The first step is to enter your computer’s BIOS or UEFI. To do this you need to restart the computer and press the appropriate key before Windows loads.
This combination depends on your computer’s motherboard, and can be the Escape key, Delete key, Dell key, or any key from F1 to F12.
Normally, as soon as you turn on the computer, and before Windows loads, a hint appears on your screen. You will have to press this key before starting the operating system, since
once Windows starts loading you cannot log in. Another way is to use Windows 10 Advanced Startup, which takes you to a menu where you can choose to start the computer by inserting UEFI.
Once inside the UEFI, you’ll need to move through the tabs with the directional arrows on the keyboard to access the relevant options section, where you can enable TPM.
Some UEFIs will be in Spanish, but most are in English. Here we instruct you to comply with UEFI in terms of motherboard manufacturer, as set out in Genbeta.
Here, it is important to note that some UEFI phases may be quite different, but it is advisable to search the various UEFI tabs until you find a place where you can see the term TPM.
Another thing to keep in mind is that you need to activate SecureBoot to activate this chip.
How to identify the TPM version on our devices.
Windows 11 will not function correctly unless TPM 2.0 is updated. It is common in laptops for the TPM chip to be activated, so before going any further, we’ll make sure that the version is compatible with the current version of Windows.
To access the Trusted Platform Module Manager, we just click on the first search result that pops up in the results page.
There’s a “version of details” section at the bottom of the page. We should concentrate our efforts here. If we take a look at version 2.0, we can see that our gadgets must be compatible with Windows 11.
It is conceivable that the graphics driver provided by the device manufacturer may be preventing us from updating the operating system.
How to turn on the TPM in BIOS
On a desktop PC, to enable TPM 2.0 using firmware, we must first get into the device’s BIOS. We must press the correct key during the computer’s startup procedure in order to do this.
Normally, the default keys to press are F2, F8, F12, or Esc, but we can double-check this in the manufacturer’s or motherboard guide to be sure.
We may access the BIOS through the Settings app in the Start menu if we have Windows 10 installed via UEFI. Updates and Security> Recovery is where we need to go to be more precise about what we’re doing.
After clicking on “Advanced Startup,” pick “Restart Now” from the drop-down menu.
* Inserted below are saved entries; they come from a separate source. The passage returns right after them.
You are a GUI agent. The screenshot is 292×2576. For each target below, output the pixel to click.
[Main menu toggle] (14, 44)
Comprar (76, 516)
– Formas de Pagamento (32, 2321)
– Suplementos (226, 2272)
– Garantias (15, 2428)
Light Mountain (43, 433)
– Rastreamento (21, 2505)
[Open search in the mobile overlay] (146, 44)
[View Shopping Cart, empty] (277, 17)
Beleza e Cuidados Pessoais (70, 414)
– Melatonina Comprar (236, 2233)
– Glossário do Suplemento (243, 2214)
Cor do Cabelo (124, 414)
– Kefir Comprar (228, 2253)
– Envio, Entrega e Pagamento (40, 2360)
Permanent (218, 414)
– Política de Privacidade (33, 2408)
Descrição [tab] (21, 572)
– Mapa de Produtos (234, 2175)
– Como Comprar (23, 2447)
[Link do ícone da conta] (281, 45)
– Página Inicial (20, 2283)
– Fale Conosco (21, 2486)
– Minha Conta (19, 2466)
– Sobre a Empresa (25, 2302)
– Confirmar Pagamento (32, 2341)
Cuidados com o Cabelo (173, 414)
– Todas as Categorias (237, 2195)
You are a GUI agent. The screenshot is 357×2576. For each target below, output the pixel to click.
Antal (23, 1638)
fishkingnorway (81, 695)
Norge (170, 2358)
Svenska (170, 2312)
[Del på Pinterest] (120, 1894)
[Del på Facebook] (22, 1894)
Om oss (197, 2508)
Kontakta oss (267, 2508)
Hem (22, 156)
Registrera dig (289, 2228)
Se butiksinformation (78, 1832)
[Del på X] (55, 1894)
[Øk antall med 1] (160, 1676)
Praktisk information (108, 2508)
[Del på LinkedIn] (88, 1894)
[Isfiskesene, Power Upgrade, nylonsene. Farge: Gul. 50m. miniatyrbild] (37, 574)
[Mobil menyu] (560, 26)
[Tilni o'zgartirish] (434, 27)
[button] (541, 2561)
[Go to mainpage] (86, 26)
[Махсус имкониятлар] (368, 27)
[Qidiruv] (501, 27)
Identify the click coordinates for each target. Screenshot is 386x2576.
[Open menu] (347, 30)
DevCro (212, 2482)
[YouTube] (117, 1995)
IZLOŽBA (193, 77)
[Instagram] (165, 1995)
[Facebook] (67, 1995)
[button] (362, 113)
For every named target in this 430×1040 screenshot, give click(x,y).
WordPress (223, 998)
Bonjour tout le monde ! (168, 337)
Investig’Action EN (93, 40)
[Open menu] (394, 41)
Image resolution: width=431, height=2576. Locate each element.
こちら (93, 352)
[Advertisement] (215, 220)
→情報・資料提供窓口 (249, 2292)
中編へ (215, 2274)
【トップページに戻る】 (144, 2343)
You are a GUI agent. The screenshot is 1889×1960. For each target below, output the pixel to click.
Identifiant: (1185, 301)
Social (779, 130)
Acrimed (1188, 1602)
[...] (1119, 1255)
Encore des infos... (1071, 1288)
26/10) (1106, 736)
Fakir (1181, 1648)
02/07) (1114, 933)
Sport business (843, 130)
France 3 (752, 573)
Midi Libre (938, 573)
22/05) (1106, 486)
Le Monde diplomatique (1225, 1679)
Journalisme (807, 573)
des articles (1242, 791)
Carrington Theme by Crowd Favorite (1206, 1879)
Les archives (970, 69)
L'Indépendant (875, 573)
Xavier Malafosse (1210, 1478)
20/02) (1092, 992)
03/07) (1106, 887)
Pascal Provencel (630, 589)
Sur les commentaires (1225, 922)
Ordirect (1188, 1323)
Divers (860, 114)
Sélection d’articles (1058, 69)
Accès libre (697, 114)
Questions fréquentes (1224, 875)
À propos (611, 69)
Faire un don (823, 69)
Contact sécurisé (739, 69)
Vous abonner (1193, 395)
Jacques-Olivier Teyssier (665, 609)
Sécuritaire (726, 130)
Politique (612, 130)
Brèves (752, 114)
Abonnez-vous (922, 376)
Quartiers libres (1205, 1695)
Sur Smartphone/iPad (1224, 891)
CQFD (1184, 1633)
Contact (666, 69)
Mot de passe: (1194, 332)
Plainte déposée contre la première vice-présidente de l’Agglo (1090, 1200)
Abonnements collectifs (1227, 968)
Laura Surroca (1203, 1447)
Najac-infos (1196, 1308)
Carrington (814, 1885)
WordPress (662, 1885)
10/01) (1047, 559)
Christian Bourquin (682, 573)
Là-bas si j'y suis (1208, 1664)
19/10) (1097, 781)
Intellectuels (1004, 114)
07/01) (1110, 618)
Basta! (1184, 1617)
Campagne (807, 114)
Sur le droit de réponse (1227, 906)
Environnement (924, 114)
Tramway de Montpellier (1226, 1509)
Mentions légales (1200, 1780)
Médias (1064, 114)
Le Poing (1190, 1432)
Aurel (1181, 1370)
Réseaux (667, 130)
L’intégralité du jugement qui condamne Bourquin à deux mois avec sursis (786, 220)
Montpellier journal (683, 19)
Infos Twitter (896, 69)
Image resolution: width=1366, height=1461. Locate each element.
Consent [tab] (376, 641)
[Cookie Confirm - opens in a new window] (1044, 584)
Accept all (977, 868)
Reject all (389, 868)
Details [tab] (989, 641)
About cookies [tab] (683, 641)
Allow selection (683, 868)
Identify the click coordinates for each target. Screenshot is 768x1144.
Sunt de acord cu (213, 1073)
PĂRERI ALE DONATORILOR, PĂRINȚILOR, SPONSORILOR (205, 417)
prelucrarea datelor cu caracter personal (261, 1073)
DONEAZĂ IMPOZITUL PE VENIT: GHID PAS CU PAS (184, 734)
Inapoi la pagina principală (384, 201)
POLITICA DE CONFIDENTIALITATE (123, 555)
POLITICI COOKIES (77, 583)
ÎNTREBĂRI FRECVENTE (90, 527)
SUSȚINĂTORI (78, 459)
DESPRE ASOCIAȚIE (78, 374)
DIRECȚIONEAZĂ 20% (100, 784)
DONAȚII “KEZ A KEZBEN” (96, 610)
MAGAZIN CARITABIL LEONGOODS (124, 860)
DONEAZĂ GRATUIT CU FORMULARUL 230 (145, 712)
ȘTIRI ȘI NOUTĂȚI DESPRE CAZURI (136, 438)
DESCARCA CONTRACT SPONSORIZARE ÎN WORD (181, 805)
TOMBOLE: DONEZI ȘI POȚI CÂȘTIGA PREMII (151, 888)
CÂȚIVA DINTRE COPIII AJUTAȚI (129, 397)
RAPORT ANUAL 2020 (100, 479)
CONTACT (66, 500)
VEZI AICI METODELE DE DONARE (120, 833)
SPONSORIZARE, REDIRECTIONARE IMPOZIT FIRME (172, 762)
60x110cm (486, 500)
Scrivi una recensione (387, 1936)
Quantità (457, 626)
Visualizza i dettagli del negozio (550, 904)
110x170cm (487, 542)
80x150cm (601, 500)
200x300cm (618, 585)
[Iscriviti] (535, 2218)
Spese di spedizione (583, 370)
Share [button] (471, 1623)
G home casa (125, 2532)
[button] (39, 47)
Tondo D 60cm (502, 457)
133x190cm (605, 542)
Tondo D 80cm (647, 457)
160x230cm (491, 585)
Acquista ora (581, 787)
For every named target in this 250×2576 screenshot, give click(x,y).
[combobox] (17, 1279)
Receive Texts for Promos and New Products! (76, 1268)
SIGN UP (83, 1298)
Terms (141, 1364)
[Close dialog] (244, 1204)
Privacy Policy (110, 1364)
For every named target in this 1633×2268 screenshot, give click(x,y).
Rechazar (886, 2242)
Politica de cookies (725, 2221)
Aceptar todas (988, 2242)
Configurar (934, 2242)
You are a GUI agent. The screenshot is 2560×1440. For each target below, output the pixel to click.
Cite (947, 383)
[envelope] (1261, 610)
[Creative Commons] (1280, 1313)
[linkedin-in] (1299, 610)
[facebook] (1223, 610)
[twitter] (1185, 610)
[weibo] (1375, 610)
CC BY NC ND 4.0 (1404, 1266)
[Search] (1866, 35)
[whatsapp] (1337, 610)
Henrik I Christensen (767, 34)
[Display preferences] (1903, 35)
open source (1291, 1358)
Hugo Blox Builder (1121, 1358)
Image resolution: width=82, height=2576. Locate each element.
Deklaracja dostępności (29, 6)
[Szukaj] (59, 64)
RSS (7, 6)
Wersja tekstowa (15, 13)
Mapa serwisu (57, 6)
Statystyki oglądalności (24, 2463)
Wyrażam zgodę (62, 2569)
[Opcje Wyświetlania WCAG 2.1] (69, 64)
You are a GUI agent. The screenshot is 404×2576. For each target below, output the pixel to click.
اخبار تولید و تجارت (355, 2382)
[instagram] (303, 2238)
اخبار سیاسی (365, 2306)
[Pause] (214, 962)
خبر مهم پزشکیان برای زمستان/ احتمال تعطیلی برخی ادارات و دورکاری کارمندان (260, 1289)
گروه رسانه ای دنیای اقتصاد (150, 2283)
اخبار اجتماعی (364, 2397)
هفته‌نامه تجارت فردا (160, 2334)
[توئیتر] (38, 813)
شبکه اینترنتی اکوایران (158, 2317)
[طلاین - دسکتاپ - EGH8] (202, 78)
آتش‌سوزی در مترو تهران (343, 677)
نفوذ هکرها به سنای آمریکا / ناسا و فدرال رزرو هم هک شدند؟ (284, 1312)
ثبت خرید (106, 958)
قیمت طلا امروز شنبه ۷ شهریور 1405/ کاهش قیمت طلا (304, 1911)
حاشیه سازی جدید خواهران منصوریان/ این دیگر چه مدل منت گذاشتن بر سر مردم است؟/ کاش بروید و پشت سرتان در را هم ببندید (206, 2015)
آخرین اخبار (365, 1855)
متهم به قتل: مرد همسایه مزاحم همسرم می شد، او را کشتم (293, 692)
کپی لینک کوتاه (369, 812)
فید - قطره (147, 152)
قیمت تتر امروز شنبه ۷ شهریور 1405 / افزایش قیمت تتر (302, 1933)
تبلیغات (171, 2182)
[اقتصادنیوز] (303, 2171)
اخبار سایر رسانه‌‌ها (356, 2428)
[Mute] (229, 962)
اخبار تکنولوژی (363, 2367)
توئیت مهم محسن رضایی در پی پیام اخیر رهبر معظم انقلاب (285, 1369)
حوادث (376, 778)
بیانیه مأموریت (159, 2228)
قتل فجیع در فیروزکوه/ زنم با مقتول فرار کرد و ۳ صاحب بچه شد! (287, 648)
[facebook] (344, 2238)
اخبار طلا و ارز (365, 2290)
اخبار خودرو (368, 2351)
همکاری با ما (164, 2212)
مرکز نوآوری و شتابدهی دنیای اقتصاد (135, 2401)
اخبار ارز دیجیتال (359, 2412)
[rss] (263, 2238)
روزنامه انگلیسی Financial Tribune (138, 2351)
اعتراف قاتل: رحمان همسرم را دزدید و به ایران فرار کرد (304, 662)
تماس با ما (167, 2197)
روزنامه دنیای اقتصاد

A menu with a blue backdrop will show when the computer is restarted. Choosing “Troubleshoot” and then “Advanced Options” from the drop-down menu will take you to the first screen.
Select “UEFI Firmware Configuration” from the drop-down option. The computer will boot directly into the BIOS menu system when we validate restarting it.
The next stages will vary depending on the manufacturer on each motherboard, but they are basically the same on all of them. We’ll see how ClickBIOS-equipped MSI boards work in this case.
As Windows 11 requires UEFI, it’s imperative that you review the information you entered in Step 3 a second time. As soon as we see the phrases “Legacy” or “CSM,”
we should know that the software needs to be updated and reinstalled from scratch. Copying Windows 10 or installing Windows 11 Clean is now possible since the release of the ISO image for Windows 10.
The final step is to select the “Save Changes and Reboot” option from the drop-down menu to save the changes made in the “Save and Exit” section. During the PC Health Check, we will see that the computer is capable of running Windows 11.